If you’re thinking about buying an existing home or a new home, chances are you’ll need to borrow money from a lender to buy the home. Finding a lender takes work, but it’s not impossible. On average, 13,205 houses sell every day and lenders approve 9,640 borrowers every single day. That’s a lot of loans being approved! Most loans fall into one of three categories: Conventional loans, FHA (Federal Housing Administration) loans, and VA (Veterans Administration) loans. Conventional loans account for account for 76.6 percent of all loans with 92 percent of those loans having a fixed interest rate and 8 percent of those loans having an adjustable interest rate. FHA loans comprise 13.3 percent of all loans and VA loans make up the remaining 10.1 percent of all loans.
If you’re a military veteran, chances are your best bet for a loan is a VA loan through the Veterans Administration. VA loans offer advantages to veterans that other loans can’t offer, such as options for no down payment, negotiable interest rates, and no mortgage insurance payment requirement. If you’re not a military veteran, the best loan for you is based on your income and credit worthiness. FHA loans are particularly useful for first-time homebuyers and other buyers who don’t have perfect credit or a lot of money to put down. FHA loans are also used by borrowers who want to finance one-to-four unit structures or approved condominiums. FHA loans require a lower down payment, typically between 3.5 percent and 4 percent of the purchase price. FHA loans also allow you to accept a “gift” of money as a down payment.

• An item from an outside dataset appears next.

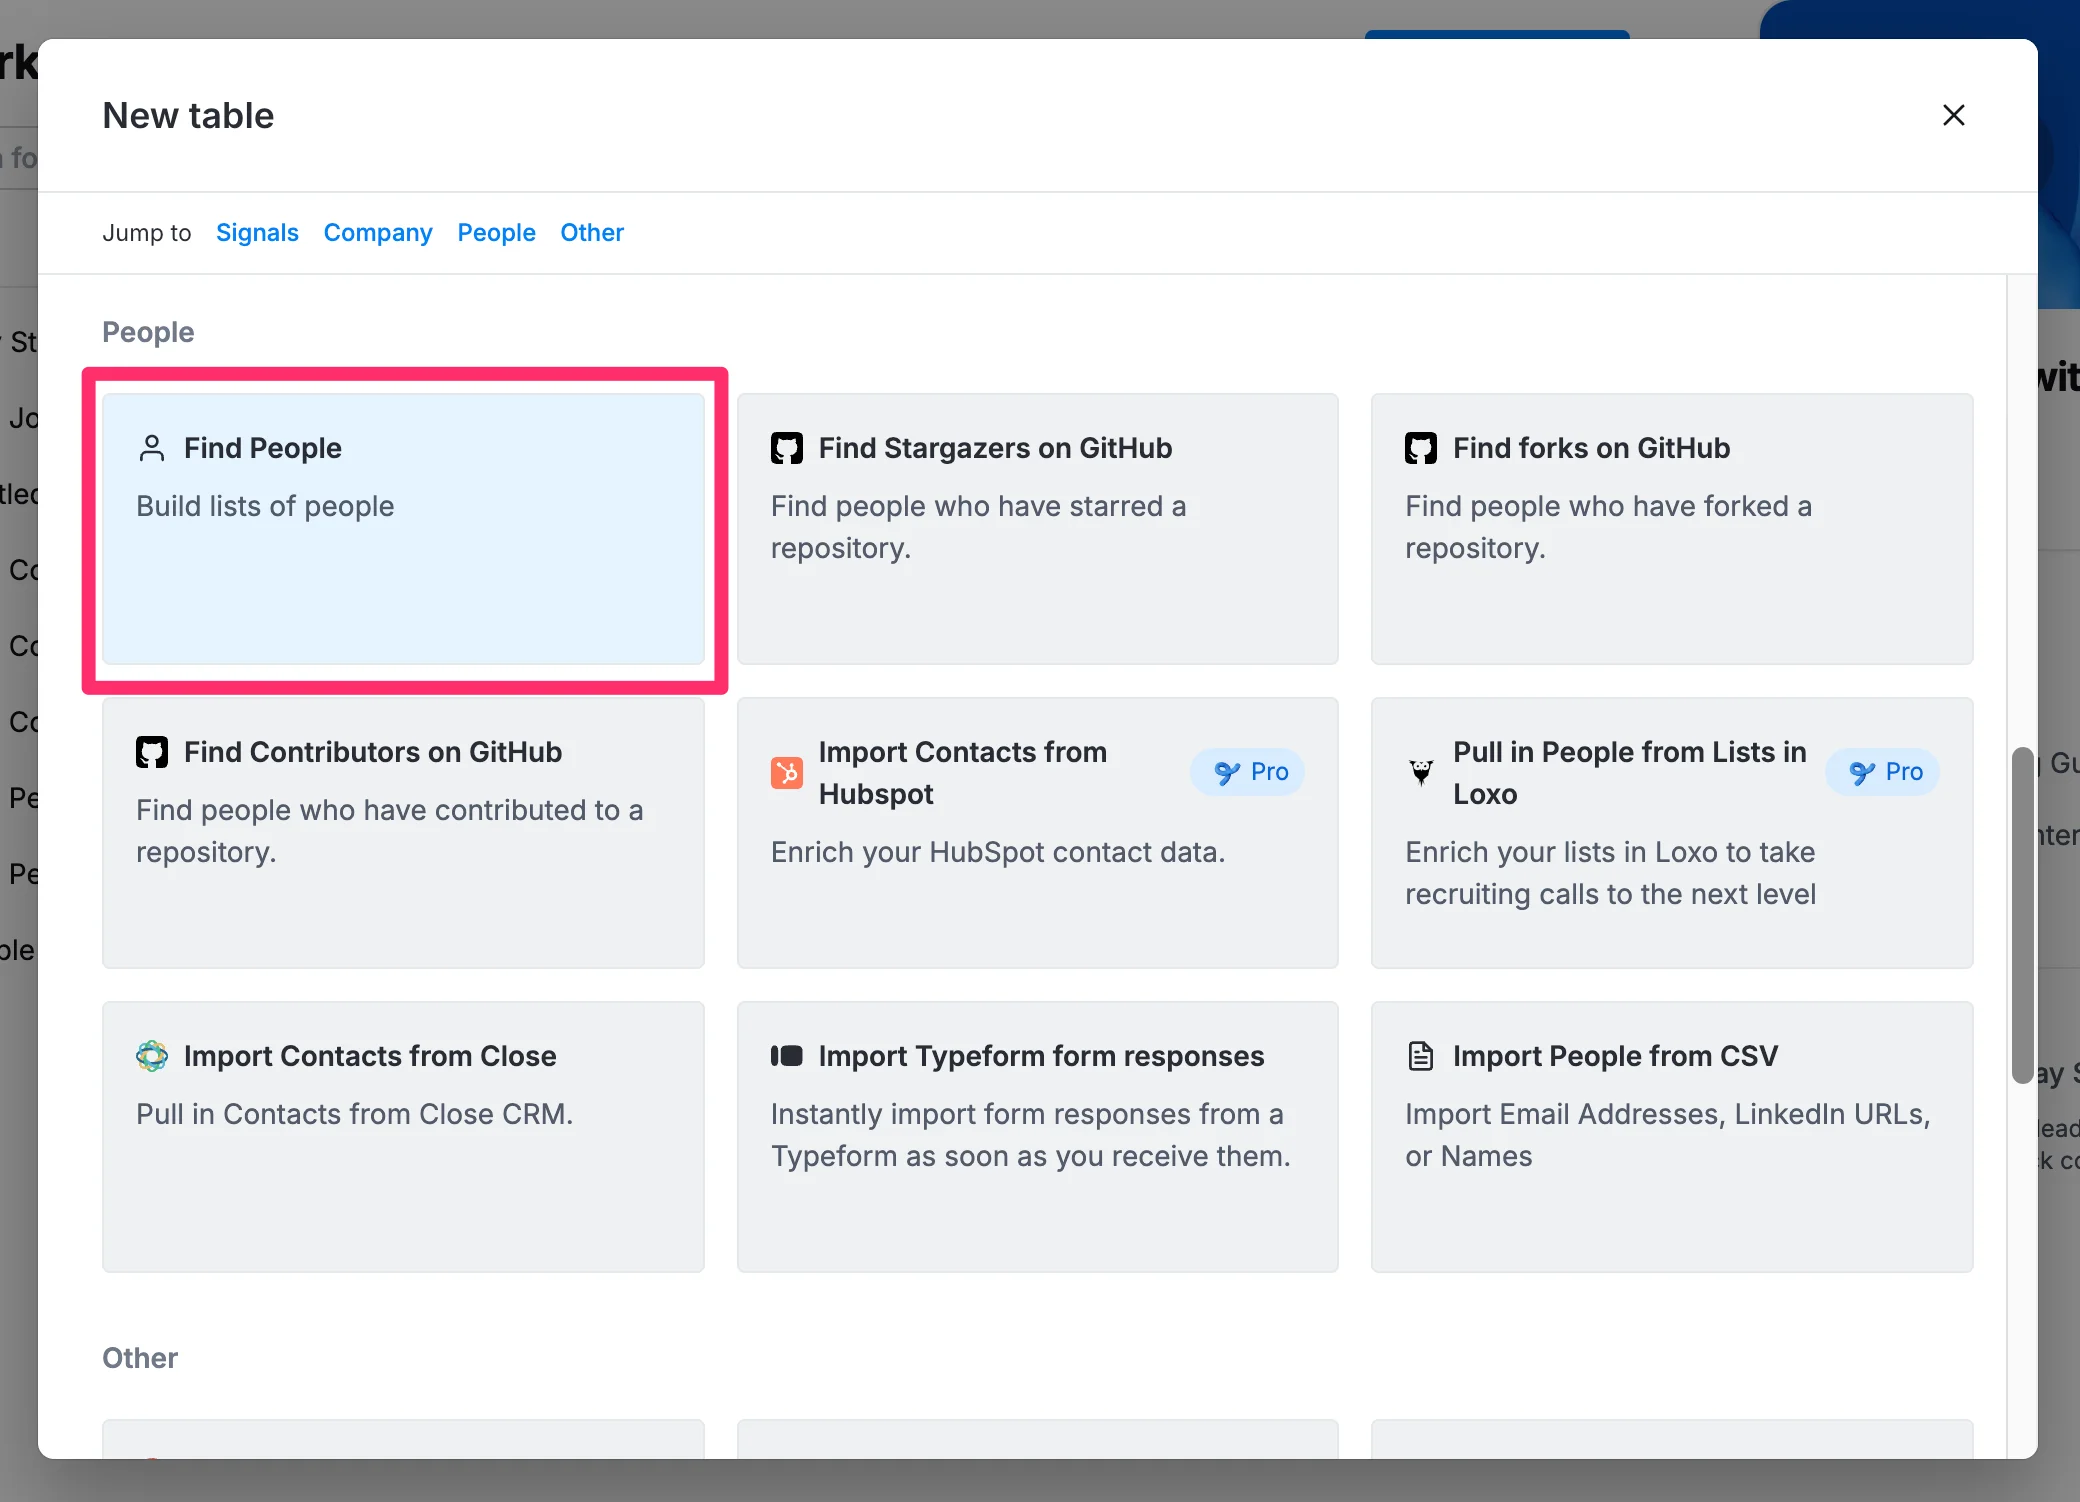Click Pro badge on Loxo card
This screenshot has height=1502, width=2080.
(1883, 772)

Because FHA loans are backed by the federal government, lenders are willing to loan money to borrowers than have credit scores as low as 620. Usually a borrower with a credit score below 620 doesn’t qualify for an FHA loan. In addition, you can qualify for an FHA loan one year after Chapter 13 bankruptcy, two years after Chapter 7 bankruptcy and three years after a foreclosure. The downside to FHA loans is that they require the payment of mortgage insurance, if you put down less than 20 percent of the cost of the home. Mortgage insurance helps the lender recoup some of its loss if you default on the loan. FHA mortgage insurance is charged both as a fee at closing, which is built into the loan amount, as well as each month as part of your regular loan payment. Also, FHA sets the limits on how much you can borrow. Those limits are set by the county in which the home is located.
Conventional loans are not backed by any federal agency, and you can obtain a loan from just about any lender, including local banks and credit unions and mortgage bankers or mortgage brokers, who typically represent other lenders in a correspondent relationship. Conventional loans are for people with higher incomes and better credit scores. They require a higher down payment usually from 5-to-20 percent of the cost of the home, but the interest rate of these loans is much better. In most cases, they don’t require the payment of mortgage insurance. Conventional mortgage lenders offer more flexibility in the type of loan you can obtain. For instance, a conventional lender will likely offer long-term fixed interest rate mortgage but may also be able to offer you an adjustable-rate mortgage, in which your interest rates is lower for a set period at the beginning of the loan period and then gradually increases as rates rise over time.
On adjustable-rate loans the terms vary. You can have a 3/1 ARM, a 5/1 ARM, a 7/1 ARM or a 10/1 ARM where the first number is the total length of the loan and the second number is the length of time between lender rate adjustments.
Besides these three primary loan types, there are specialized loan programs for people in certain situations. If you live in a rural community, you may qualify for a USDA Rural Loan. If you’re a first-time homebuyer, you may qualify for a State Housing Loan. If you need a loan that exceeds $417,000 and are a high-income wage earner, you may qualify for a Jumbo Loan.
A good mortgage broker can help you find the right lender that suits your financial situation. Usually, their fees are paid by the lender who allows them to earn a commission on the loan by allowing them to mark up the interest rate from a wholesale price at which it’s offered to them to a retail price at which it’s offered to you. This information should help you get started down the right path to obtaining a home loan without wasting a lot of valuable time.